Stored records

..........

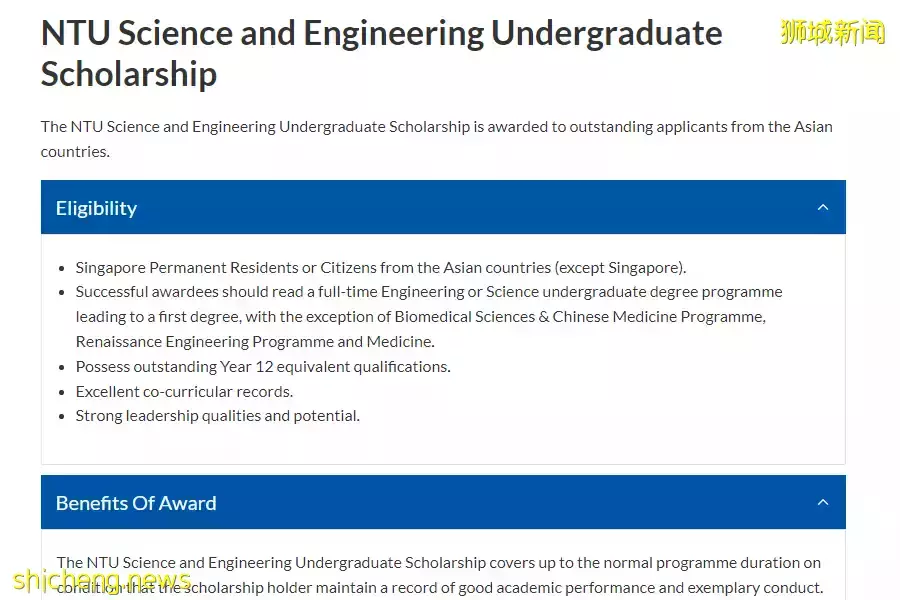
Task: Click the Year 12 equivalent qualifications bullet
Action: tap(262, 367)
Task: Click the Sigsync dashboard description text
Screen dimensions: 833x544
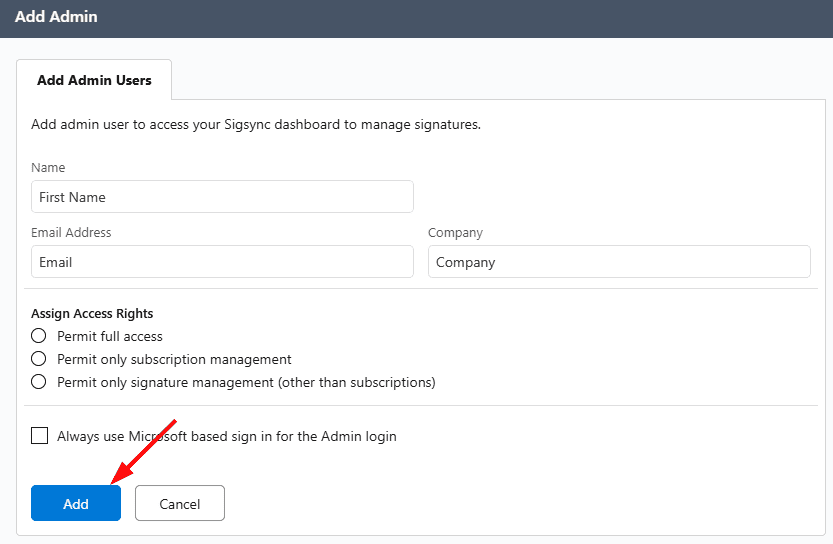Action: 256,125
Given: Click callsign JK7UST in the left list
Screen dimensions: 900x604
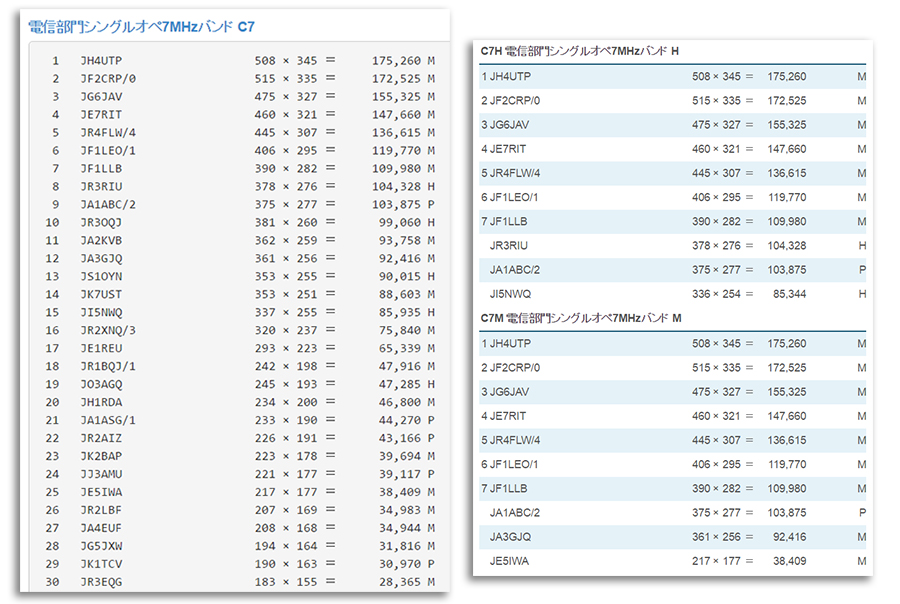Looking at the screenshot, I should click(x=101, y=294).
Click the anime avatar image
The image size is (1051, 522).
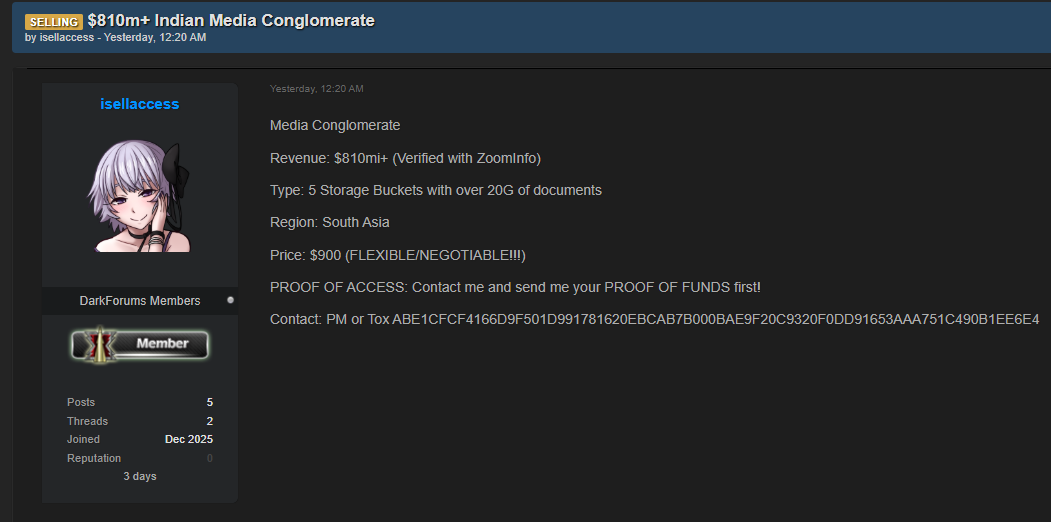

..........

Each line from the one that holds "Click the anime avatar image" through the end of the entries must be returned exactly, while any pictures stay out.

Click the anime avatar image
The image size is (1051, 522).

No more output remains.